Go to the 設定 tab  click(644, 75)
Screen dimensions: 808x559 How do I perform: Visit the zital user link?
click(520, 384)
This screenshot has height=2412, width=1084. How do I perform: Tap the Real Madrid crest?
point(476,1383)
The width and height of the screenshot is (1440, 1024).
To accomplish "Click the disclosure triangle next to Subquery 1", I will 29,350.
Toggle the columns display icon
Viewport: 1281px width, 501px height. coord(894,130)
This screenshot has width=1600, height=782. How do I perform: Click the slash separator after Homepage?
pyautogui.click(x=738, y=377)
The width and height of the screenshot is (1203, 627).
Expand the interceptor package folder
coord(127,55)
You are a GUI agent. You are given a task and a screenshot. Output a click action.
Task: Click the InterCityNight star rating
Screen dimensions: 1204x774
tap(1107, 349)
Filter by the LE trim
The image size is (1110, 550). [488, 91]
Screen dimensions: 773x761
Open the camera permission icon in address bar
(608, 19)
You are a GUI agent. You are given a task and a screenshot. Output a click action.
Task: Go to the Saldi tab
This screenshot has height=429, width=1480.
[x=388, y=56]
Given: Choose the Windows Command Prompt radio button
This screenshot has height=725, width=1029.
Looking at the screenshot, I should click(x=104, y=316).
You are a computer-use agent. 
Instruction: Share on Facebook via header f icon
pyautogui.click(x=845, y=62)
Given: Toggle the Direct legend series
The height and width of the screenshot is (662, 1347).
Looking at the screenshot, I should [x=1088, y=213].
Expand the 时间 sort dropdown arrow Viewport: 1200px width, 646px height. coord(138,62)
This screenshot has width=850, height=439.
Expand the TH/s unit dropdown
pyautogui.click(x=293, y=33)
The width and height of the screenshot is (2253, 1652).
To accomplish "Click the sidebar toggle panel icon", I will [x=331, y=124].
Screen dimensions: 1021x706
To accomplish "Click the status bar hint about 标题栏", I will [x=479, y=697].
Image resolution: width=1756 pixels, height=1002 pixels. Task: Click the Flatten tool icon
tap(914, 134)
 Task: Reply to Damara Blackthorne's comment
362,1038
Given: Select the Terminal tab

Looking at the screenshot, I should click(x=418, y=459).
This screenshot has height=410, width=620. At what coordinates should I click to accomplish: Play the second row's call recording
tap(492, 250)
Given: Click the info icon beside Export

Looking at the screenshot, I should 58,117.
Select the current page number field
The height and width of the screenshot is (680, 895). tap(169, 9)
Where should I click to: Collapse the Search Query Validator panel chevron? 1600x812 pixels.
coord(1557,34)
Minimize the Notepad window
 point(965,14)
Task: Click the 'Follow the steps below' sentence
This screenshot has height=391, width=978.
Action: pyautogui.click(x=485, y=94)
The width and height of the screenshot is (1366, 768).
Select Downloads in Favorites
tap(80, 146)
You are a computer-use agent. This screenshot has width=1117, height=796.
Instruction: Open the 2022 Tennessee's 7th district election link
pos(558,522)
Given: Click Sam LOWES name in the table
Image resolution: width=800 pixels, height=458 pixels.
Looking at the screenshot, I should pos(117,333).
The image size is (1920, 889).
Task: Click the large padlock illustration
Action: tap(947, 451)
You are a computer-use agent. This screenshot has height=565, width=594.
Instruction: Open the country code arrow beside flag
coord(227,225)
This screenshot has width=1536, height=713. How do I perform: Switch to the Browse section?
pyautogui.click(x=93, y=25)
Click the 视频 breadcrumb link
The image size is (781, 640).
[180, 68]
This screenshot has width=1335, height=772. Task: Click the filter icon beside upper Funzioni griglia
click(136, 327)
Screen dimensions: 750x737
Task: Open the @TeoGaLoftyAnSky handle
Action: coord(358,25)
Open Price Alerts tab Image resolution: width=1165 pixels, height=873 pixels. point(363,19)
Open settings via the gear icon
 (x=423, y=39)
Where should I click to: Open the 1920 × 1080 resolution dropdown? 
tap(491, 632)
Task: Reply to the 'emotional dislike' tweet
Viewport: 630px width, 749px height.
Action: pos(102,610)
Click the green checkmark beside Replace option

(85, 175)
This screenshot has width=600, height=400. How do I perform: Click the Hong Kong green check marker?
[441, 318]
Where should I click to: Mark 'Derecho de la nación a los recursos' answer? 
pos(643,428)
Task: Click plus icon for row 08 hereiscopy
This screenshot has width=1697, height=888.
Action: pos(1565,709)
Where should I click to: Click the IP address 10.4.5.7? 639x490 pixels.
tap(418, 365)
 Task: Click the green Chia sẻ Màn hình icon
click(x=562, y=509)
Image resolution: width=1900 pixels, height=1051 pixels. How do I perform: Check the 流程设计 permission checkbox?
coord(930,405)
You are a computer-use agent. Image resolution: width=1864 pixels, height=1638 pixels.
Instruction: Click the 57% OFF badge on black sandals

* [To do]:
Give the data back in full, exactly as written.

* [Task output]:
Go to the 設定 tab  click(644, 75)
Screen dimensions: 808x559 How do I perform: Visit the zital user link?
click(520, 384)
This screenshot has height=2412, width=1084. How do I perform: Tap the Real Madrid crest?
point(476,1383)
The width and height of the screenshot is (1440, 1024).
To accomplish "Click the disclosure triangle next to Subquery 1", I will 29,350.
Toggle the columns display icon
Viewport: 1281px width, 501px height. coord(894,130)
This screenshot has width=1600, height=782. How do I perform: Click the slash separator after Homepage?
pyautogui.click(x=738, y=377)
The width and height of the screenshot is (1203, 627).
Expand the interceptor package folder
coord(127,55)
You are a GUI agent. You are given a task and a screenshot. Output a click action.
Task: Click the InterCityNight star rating
Screen dimensions: 1204x774
tap(1107, 349)
Filter by the LE trim
The image size is (1110, 550). [488, 91]
Screen dimensions: 773x761
Open the camera permission icon in address bar
(608, 19)
You are a GUI agent. You are given a task and a screenshot. Output a click action.
Task: Go to the Saldi tab
This screenshot has height=429, width=1480.
[x=388, y=56]
Given: Choose the Windows Command Prompt radio button
This screenshot has height=725, width=1029.
Looking at the screenshot, I should click(x=104, y=316).
You are a computer-use agent. 
Instruction: Share on Facebook via header f icon
pyautogui.click(x=845, y=62)
Given: Toggle the Direct legend series
The height and width of the screenshot is (662, 1347).
Looking at the screenshot, I should [x=1088, y=213].
Expand the 时间 sort dropdown arrow Viewport: 1200px width, 646px height. coord(138,62)
This screenshot has width=850, height=439.
Expand the TH/s unit dropdown
pyautogui.click(x=293, y=33)
The width and height of the screenshot is (2253, 1652).
To accomplish "Click the sidebar toggle panel icon", I will [x=331, y=124].
Screen dimensions: 1021x706
To accomplish "Click the status bar hint about 标题栏", I will [x=479, y=697].
Image resolution: width=1756 pixels, height=1002 pixels. Task: Click the Flatten tool icon
tap(914, 134)
 Task: Reply to Damara Blackthorne's comment
362,1038
Given: Select the Terminal tab

Looking at the screenshot, I should click(x=418, y=459).
This screenshot has height=410, width=620. At what coordinates should I click to accomplish: Play the second row's call recording
tap(492, 250)
Given: Click the info icon beside Export

Looking at the screenshot, I should 58,117.
Select the current page number field
The height and width of the screenshot is (680, 895). tap(169, 9)
Where should I click to: Collapse the Search Query Validator panel chevron? 1600x812 pixels.
coord(1557,34)
Minimize the Notepad window
 point(965,14)
Task: Click the 'Follow the steps below' sentence
This screenshot has height=391, width=978.
Action: pyautogui.click(x=485, y=94)
The width and height of the screenshot is (1366, 768).
Select Downloads in Favorites
tap(80, 146)
You are a computer-use agent. This screenshot has width=1117, height=796.
Instruction: Open the 2022 Tennessee's 7th district election link
pos(558,522)
Given: Click Sam LOWES name in the table
Image resolution: width=800 pixels, height=458 pixels.
Looking at the screenshot, I should pos(117,333).
The image size is (1920, 889).
Task: Click the large padlock illustration
Action: tap(947, 451)
You are a computer-use agent. This screenshot has height=565, width=594.
Instruction: Open the country code arrow beside flag
coord(227,225)
This screenshot has width=1536, height=713. How do I perform: Switch to the Browse section?
pyautogui.click(x=93, y=25)
Click the 视频 breadcrumb link
The image size is (781, 640).
[180, 68]
This screenshot has width=1335, height=772. Task: Click the filter icon beside upper Funzioni griglia
click(136, 327)
Screen dimensions: 750x737
Task: Open the @TeoGaLoftyAnSky handle
Action: coord(358,25)
Open Price Alerts tab Image resolution: width=1165 pixels, height=873 pixels. point(363,19)
Open settings via the gear icon
 (x=423, y=39)
Where should I click to: Open the 1920 × 1080 resolution dropdown? 
tap(491, 632)
Task: Reply to the 'emotional dislike' tweet
Viewport: 630px width, 749px height.
Action: pos(102,610)
Click the green checkmark beside Replace option

(85, 175)
This screenshot has width=600, height=400. How do I perform: Click the Hong Kong green check marker?
[441, 318]
Where should I click to: Mark 'Derecho de la nación a los recursos' answer? 
pos(643,428)
Task: Click plus icon for row 08 hereiscopy
This screenshot has width=1697, height=888.
Action: pos(1565,709)
Where should I click to: Click the IP address 10.4.5.7? 639x490 pixels.
tap(418, 365)
 Task: Click the green Chia sẻ Màn hình icon
click(x=562, y=509)
Image resolution: width=1900 pixels, height=1051 pixels. How do I perform: Check the 流程设计 permission checkbox?
coord(930,405)
You are a computer-use agent. Image resolution: width=1864 pixels, height=1638 pixels.
Instruction: Click the 57% OFF badge on black sandals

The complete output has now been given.